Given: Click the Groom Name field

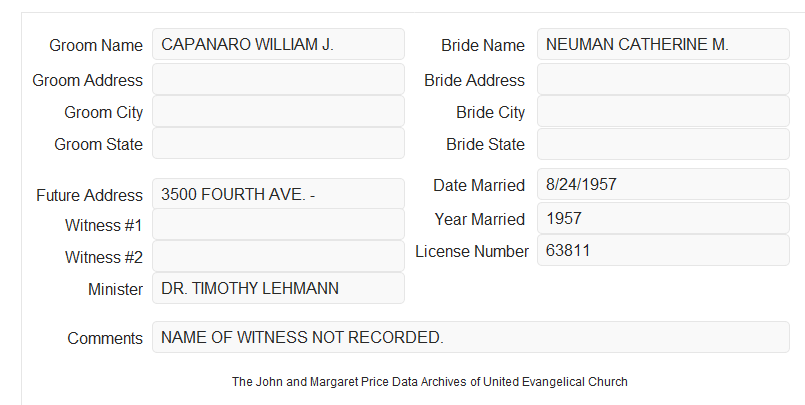Looking at the screenshot, I should [x=278, y=44].
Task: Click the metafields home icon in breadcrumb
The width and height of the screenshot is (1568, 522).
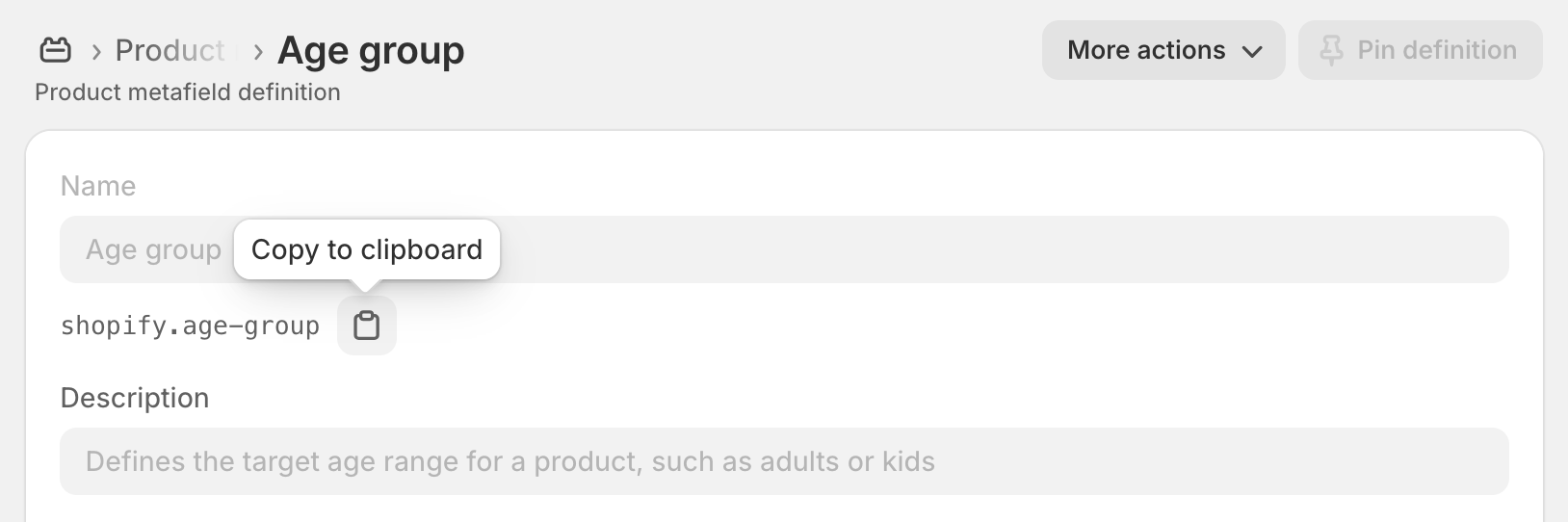Action: pos(55,50)
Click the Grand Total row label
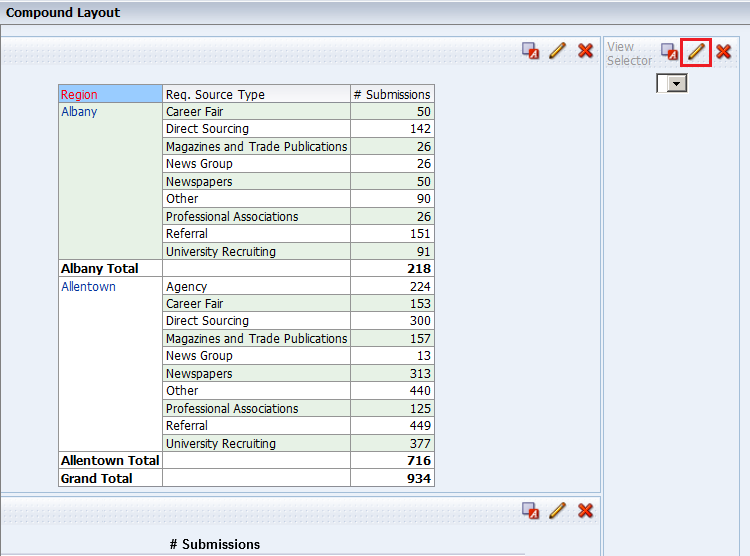 coord(96,479)
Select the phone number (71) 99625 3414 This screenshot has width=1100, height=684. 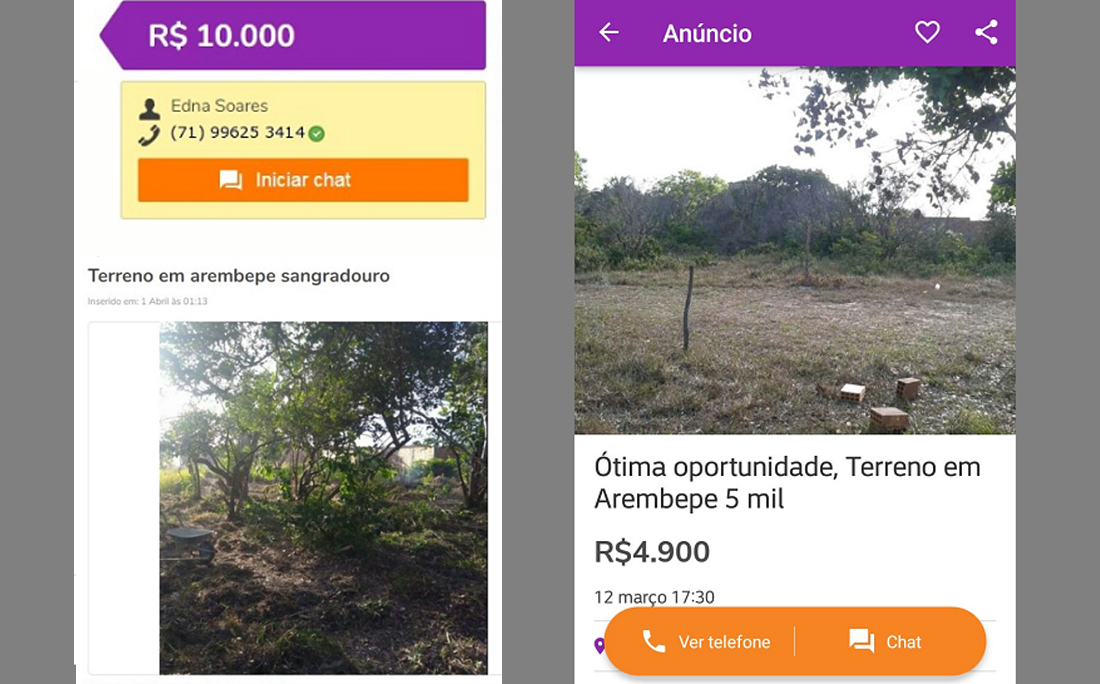point(237,133)
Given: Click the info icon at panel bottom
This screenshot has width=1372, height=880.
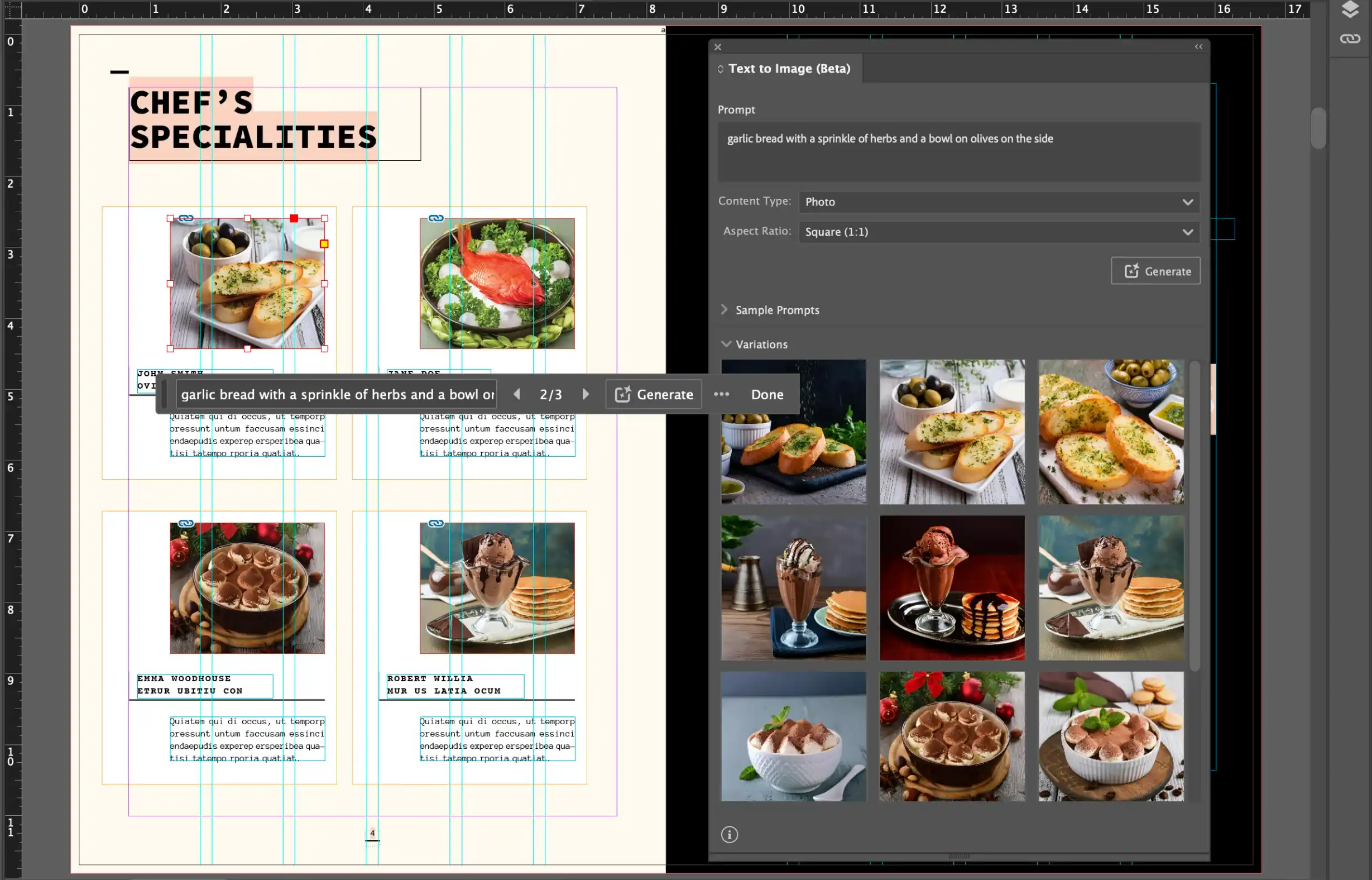Looking at the screenshot, I should pos(730,834).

□ □ □

__DIRECTIONS FOR THIS TASK__. Count every line in the entries above where the word "icon" appears; respond with the number alone.

__WRITTEN REPLY__. 2